### EXTRACTED INFORMATION
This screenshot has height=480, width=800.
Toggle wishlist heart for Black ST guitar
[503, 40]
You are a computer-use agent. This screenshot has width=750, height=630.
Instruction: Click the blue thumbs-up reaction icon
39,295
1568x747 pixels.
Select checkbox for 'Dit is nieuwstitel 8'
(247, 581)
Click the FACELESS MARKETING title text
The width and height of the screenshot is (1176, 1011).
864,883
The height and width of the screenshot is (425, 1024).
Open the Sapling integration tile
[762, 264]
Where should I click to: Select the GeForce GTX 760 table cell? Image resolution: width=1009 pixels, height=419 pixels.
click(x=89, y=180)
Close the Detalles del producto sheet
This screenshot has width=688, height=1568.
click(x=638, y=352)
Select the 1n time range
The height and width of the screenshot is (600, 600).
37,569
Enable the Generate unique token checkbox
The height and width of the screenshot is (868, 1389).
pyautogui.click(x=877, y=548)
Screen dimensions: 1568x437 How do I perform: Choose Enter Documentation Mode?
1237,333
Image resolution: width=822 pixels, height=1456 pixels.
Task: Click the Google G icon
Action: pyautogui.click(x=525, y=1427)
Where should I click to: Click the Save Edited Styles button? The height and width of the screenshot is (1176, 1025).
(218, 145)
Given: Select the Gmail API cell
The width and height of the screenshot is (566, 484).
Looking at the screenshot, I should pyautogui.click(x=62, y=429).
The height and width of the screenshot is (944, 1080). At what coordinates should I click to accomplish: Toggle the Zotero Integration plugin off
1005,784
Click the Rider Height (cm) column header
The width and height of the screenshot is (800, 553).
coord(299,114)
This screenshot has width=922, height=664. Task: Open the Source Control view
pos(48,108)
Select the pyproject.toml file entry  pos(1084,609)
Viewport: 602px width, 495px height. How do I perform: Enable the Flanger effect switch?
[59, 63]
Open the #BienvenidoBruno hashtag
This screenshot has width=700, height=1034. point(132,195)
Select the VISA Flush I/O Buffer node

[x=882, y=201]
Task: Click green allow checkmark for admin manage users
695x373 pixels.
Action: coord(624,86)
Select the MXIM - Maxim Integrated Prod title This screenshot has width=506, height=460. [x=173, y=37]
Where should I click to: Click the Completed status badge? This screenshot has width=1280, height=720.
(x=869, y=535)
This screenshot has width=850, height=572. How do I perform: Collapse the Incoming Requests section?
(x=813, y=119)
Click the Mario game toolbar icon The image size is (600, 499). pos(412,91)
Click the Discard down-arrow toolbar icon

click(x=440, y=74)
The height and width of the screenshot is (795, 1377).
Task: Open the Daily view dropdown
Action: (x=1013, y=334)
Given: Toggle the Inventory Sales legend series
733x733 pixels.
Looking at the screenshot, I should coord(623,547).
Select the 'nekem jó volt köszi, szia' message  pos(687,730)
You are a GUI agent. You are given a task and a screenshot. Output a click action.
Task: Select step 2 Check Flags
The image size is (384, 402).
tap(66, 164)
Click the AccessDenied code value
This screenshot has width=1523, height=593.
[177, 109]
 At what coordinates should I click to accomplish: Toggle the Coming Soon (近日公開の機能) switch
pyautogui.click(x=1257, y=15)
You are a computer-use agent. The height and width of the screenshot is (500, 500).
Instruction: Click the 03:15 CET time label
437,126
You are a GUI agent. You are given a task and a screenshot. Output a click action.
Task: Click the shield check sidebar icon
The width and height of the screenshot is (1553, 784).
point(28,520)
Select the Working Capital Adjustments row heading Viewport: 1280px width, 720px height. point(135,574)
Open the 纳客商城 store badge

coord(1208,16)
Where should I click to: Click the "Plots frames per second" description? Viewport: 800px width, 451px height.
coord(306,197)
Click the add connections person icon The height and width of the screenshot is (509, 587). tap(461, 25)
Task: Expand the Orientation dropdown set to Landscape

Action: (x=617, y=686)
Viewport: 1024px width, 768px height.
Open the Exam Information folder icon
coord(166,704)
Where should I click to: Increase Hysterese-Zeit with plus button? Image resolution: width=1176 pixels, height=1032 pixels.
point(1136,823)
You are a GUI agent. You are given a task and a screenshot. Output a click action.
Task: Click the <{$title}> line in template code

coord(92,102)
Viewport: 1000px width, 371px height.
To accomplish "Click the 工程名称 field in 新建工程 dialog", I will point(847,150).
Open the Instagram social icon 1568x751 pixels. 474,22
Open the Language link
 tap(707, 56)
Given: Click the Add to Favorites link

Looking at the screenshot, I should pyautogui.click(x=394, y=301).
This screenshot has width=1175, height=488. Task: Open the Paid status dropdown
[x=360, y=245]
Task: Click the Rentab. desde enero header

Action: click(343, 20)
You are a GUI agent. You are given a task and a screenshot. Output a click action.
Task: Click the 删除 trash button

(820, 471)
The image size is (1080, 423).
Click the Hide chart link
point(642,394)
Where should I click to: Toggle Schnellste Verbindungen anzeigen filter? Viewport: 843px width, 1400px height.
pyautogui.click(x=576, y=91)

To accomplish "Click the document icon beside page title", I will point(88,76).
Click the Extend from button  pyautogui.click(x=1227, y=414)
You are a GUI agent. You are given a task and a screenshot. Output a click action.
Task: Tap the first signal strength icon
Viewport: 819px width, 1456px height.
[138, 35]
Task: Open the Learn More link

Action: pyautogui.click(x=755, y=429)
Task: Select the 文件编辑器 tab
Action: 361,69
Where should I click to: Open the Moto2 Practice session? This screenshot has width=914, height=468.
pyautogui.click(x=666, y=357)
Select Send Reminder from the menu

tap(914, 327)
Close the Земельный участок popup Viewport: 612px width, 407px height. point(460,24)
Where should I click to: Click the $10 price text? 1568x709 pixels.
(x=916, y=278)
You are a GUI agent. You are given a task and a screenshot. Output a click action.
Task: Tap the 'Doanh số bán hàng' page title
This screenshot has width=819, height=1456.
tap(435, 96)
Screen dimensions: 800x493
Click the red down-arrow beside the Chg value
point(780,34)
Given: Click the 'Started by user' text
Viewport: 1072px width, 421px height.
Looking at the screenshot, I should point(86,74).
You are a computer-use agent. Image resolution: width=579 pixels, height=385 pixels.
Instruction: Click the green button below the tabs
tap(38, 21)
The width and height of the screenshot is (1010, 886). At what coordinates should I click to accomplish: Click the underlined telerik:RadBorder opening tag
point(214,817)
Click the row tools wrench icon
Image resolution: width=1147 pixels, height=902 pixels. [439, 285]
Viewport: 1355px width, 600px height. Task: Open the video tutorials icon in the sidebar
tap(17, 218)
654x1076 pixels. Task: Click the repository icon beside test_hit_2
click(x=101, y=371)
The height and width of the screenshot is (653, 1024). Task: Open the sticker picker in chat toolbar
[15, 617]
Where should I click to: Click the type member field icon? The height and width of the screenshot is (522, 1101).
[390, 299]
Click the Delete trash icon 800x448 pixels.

### TASK OBJECTIVE
Repeat every line of the records above exactly.

### RESPONSE BELOW
This screenshot has height=480, width=800.
Toggle wishlist heart for Black ST guitar
[503, 40]
You are a computer-use agent. This screenshot has width=750, height=630.
Instruction: Click the blue thumbs-up reaction icon
39,295
1568x747 pixels.
Select checkbox for 'Dit is nieuwstitel 8'
(247, 581)
Click the FACELESS MARKETING title text
The width and height of the screenshot is (1176, 1011).
864,883
The height and width of the screenshot is (425, 1024).
Open the Sapling integration tile
[762, 264]
Where should I click to: Select the GeForce GTX 760 table cell? Image resolution: width=1009 pixels, height=419 pixels.
click(x=89, y=180)
Close the Detalles del producto sheet
This screenshot has width=688, height=1568.
click(x=638, y=352)
Select the 1n time range
The height and width of the screenshot is (600, 600).
37,569
Enable the Generate unique token checkbox
The height and width of the screenshot is (868, 1389).
pyautogui.click(x=877, y=548)
Screen dimensions: 1568x437 How do I perform: Choose Enter Documentation Mode?
1237,333
Image resolution: width=822 pixels, height=1456 pixels.
Task: Click the Google G icon
Action: pyautogui.click(x=525, y=1427)
Where should I click to: Click the Save Edited Styles button? The height and width of the screenshot is (1176, 1025).
(218, 145)
Given: Select the Gmail API cell
The width and height of the screenshot is (566, 484).
Looking at the screenshot, I should pyautogui.click(x=62, y=429).
The height and width of the screenshot is (944, 1080). At what coordinates should I click to accomplish: Toggle the Zotero Integration plugin off
1005,784
Click the Rider Height (cm) column header
The width and height of the screenshot is (800, 553).
coord(299,114)
This screenshot has width=922, height=664. Task: Open the Source Control view
pos(48,108)
Select the pyproject.toml file entry  pos(1084,609)
Viewport: 602px width, 495px height. How do I perform: Enable the Flanger effect switch?
[59, 63]
Open the #BienvenidoBruno hashtag
This screenshot has width=700, height=1034. point(132,195)
Select the VISA Flush I/O Buffer node

[x=882, y=201]
Task: Click green allow checkmark for admin manage users
695x373 pixels.
Action: coord(624,86)
Select the MXIM - Maxim Integrated Prod title This screenshot has width=506, height=460. [x=173, y=37]
Where should I click to: Click the Completed status badge? This screenshot has width=1280, height=720.
(x=869, y=535)
This screenshot has width=850, height=572. How do I perform: Collapse the Incoming Requests section?
(x=813, y=119)
Click the Mario game toolbar icon The image size is (600, 499). pos(412,91)
Click the Discard down-arrow toolbar icon

click(x=440, y=74)
The height and width of the screenshot is (795, 1377).
Task: Open the Daily view dropdown
Action: (x=1013, y=334)
Given: Toggle the Inventory Sales legend series
733x733 pixels.
Looking at the screenshot, I should coord(623,547).
Select the 'nekem jó volt köszi, szia' message  pos(687,730)
You are a GUI agent. You are given a task and a screenshot. Output a click action.
Task: Select step 2 Check Flags
The image size is (384, 402).
tap(66, 164)
Click the AccessDenied code value
This screenshot has width=1523, height=593.
[177, 109]
 At what coordinates should I click to accomplish: Toggle the Coming Soon (近日公開の機能) switch
pyautogui.click(x=1257, y=15)
You are a computer-use agent. The height and width of the screenshot is (500, 500).
Instruction: Click the 03:15 CET time label
437,126
You are a GUI agent. You are given a task and a screenshot. Output a click action.
Task: Click the shield check sidebar icon
The width and height of the screenshot is (1553, 784).
point(28,520)
Select the Working Capital Adjustments row heading Viewport: 1280px width, 720px height. point(135,574)
Open the 纳客商城 store badge

coord(1208,16)
Where should I click to: Click the "Plots frames per second" description? Viewport: 800px width, 451px height.
coord(306,197)
Click the add connections person icon The height and width of the screenshot is (509, 587). tap(461, 25)
Task: Expand the Orientation dropdown set to Landscape

Action: (x=617, y=686)
Viewport: 1024px width, 768px height.
Open the Exam Information folder icon
coord(166,704)
Where should I click to: Increase Hysterese-Zeit with plus button? Image resolution: width=1176 pixels, height=1032 pixels.
point(1136,823)
You are a GUI agent. You are given a task and a screenshot. Output a click action.
Task: Click the <{$title}> line in template code

coord(92,102)
Viewport: 1000px width, 371px height.
To accomplish "Click the 工程名称 field in 新建工程 dialog", I will point(847,150).
Open the Instagram social icon 1568x751 pixels. 474,22
Open the Language link
 tap(707, 56)
Given: Click the Add to Favorites link

Looking at the screenshot, I should pyautogui.click(x=394, y=301).
This screenshot has width=1175, height=488. Task: Open the Paid status dropdown
[x=360, y=245]
Task: Click the Rentab. desde enero header

Action: click(343, 20)
You are a GUI agent. You are given a task and a screenshot. Output a click action.
Task: Click the 删除 trash button

(820, 471)
The image size is (1080, 423).
Click the Hide chart link
point(642,394)
Where should I click to: Toggle Schnellste Verbindungen anzeigen filter? Viewport: 843px width, 1400px height.
pyautogui.click(x=576, y=91)

To accomplish "Click the document icon beside page title", I will point(88,76).
Click the Extend from button  pyautogui.click(x=1227, y=414)
You are a GUI agent. You are given a task and a screenshot. Output a click action.
Task: Tap the first signal strength icon
Viewport: 819px width, 1456px height.
[138, 35]
Task: Open the Learn More link

Action: pyautogui.click(x=755, y=429)
Task: Select the 文件编辑器 tab
Action: 361,69
Where should I click to: Open the Moto2 Practice session? This screenshot has width=914, height=468.
pyautogui.click(x=666, y=357)
Select Send Reminder from the menu

tap(914, 327)
Close the Земельный участок popup Viewport: 612px width, 407px height. point(460,24)
Where should I click to: Click the $10 price text? 1568x709 pixels.
(x=916, y=278)
You are a GUI agent. You are given a task and a screenshot. Output a click action.
Task: Tap the 'Doanh số bán hàng' page title
This screenshot has width=819, height=1456.
tap(435, 96)
Screen dimensions: 800x493
Click the red down-arrow beside the Chg value
point(780,34)
Given: Click the 'Started by user' text
Viewport: 1072px width, 421px height.
Looking at the screenshot, I should point(86,74).
You are a computer-use agent. Image resolution: width=579 pixels, height=385 pixels.
Instruction: Click the green button below the tabs
tap(38, 21)
The width and height of the screenshot is (1010, 886). At what coordinates should I click to accomplish: Click the underlined telerik:RadBorder opening tag
point(214,817)
Click the row tools wrench icon
Image resolution: width=1147 pixels, height=902 pixels. [439, 285]
Viewport: 1355px width, 600px height. Task: Open the video tutorials icon in the sidebar
tap(17, 218)
654x1076 pixels. Task: Click the repository icon beside test_hit_2
click(x=101, y=371)
The height and width of the screenshot is (653, 1024). Task: Open the sticker picker in chat toolbar
[15, 617]
Where should I click to: Click the type member field icon? The height and width of the screenshot is (522, 1101).
[390, 299]
Click the Delete trash icon 800x448 pixels.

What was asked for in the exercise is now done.